The patients assigned to the less invasive approach first had follow-up mediastinoscopy, if it was necessary, and all patients who went to thoracotomy had lymph node dissection. The investigators specifically focused on the sensitivity and specificity of the procedures, looking at N2 and N3 nodes. Because this study was randomized, it allows us to compare the alternate strategies. With a large observational study, we can look at what happens to patients and then calculate the sensitivity and specificity, but we also want to know how many thoracotomies might be prevented by using one approach vs another, but without a randomized controlled trial approach, we can only tangentially answer that question.

The randomized controlled trial, which was the strategy used in this study, also allows us to look at complication rates in a more systematic fashion, because the issue isn't only "what do you get?", it's also "what price do you pay to get it?"

Overall, the 2 strategies (the initially noninvasive/less invasive approach followed by mediastinoscopy if necessary, if all of lymph node sampling was negative vs going right to mediastinoscopy) had very similar sensitivities, in the 80%-85% range. If you combine the noninvasive approach followed by the surgical approach, and still no lymph nodes were found, but there was a concern about it, the sensitivity went up to about 94%, which is pretty good.

The patients who went right to mediastinoscopy were able to avoid some thoracotomies, but they were also able to avoid a number of thoracotomies that became unnecessary because the patient had been staged by the noninvasive approach. In the end, complication rates between the 2 strategies, in terms of doing the procedures (airway and esophagus first, followed by surgery if needed, staging the lymph nodes, followed by thoracotomy, if still indicated vs going right to mediastinoscopy and then thoracotomy) were similar.
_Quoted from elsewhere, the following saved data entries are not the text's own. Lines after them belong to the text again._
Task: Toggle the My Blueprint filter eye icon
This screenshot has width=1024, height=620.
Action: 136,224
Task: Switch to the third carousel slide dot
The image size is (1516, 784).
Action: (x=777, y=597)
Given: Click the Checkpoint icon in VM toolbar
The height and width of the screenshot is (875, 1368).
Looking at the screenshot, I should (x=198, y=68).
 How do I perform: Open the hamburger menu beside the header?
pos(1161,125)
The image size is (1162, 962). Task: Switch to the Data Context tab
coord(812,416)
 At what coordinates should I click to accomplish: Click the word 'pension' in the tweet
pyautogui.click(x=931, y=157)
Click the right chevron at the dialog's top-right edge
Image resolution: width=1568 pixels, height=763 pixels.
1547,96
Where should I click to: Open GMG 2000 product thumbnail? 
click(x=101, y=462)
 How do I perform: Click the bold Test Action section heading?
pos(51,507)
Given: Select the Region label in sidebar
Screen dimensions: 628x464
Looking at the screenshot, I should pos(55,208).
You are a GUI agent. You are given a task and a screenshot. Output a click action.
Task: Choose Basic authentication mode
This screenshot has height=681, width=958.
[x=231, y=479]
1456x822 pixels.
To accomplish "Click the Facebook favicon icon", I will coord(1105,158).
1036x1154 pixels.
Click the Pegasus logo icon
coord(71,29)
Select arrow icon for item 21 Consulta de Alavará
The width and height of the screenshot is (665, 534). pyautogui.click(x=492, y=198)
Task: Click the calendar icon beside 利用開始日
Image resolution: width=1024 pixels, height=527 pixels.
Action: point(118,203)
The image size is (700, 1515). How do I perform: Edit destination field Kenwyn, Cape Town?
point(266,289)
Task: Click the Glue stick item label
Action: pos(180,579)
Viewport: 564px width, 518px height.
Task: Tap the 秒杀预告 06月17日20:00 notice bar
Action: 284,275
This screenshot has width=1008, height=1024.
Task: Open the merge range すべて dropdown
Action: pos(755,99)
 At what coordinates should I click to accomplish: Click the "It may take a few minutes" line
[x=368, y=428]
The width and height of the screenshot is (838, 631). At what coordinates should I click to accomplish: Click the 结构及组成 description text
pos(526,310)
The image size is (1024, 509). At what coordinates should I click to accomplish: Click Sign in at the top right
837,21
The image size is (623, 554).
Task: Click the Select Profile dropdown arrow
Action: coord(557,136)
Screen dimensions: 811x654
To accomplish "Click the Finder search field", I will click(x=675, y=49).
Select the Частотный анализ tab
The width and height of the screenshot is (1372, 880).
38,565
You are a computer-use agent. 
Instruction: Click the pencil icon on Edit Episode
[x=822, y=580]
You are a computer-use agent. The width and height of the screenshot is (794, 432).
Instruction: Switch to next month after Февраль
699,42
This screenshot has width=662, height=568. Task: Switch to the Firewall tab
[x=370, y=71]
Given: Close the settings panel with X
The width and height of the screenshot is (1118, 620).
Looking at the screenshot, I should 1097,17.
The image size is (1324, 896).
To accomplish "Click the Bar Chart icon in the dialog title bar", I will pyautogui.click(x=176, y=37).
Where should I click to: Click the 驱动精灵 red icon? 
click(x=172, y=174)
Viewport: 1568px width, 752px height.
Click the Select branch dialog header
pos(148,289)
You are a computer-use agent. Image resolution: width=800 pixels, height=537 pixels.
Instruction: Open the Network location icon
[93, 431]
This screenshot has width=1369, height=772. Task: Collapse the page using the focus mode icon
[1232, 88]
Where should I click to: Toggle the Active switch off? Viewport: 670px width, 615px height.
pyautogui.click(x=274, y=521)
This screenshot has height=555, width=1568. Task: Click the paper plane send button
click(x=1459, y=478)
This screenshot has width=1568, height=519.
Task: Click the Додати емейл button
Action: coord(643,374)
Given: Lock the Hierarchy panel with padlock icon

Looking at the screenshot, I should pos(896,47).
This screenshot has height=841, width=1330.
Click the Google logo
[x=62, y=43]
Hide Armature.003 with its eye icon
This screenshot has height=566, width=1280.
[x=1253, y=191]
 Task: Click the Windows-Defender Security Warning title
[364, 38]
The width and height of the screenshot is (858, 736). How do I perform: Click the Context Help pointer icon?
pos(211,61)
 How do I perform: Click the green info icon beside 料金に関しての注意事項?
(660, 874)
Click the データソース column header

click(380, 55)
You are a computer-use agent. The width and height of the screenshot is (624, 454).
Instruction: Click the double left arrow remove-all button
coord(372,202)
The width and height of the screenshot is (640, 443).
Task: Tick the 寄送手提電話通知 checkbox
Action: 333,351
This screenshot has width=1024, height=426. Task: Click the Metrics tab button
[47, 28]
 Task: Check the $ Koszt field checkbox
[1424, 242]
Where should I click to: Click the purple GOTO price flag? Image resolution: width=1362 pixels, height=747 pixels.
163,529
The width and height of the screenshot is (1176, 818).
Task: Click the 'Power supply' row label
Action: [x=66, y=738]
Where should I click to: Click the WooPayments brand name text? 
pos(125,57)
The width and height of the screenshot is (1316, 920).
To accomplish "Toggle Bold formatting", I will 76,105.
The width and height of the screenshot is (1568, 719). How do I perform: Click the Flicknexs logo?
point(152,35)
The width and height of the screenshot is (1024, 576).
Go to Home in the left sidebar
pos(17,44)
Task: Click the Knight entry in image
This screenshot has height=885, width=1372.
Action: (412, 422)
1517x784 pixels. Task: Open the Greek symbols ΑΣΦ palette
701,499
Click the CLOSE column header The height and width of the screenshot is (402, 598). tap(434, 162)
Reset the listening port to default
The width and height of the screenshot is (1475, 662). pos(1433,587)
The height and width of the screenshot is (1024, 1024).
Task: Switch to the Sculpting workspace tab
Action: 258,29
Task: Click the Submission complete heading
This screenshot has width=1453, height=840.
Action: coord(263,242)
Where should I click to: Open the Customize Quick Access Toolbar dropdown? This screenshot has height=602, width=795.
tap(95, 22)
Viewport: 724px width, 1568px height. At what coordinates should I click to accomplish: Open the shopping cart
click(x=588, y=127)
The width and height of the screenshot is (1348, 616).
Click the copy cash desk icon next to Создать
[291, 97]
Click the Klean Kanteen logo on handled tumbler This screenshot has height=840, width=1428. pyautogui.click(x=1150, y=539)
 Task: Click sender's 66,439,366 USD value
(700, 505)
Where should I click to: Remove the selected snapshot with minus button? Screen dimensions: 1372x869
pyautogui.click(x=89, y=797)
This study was really unique because of its randomized approach to this question and it provides good confirmatory evidence that these noninvasive approaches are really ready for primetime, as long as they are performed by operators who know how to use them, and as long as we understand that even if the findings are negative, and we still suspect lymph node involvement in such a way that would preclude a curative lung cancer surgery, we still need to definitively answer that question.

This doesn't obviate the need for every mediastinoscopy, but hopefully obviates the need for a number of mediastinoscopies, and as pulmonologists, we really need to become comfortable with EBUS technology and these other approaches so we can better stage the lymph nodes and better help our patients and improve our patients' chances of avoiding a trip to the OR that they may not need.

Again, this was recently in JAMA, and it deals with what is one of the most common problems we face as pulmonologists -- staging the mediastinum, and I urge you to look at this study carefully. This is Andy Shorr from the Washington Hospital Center.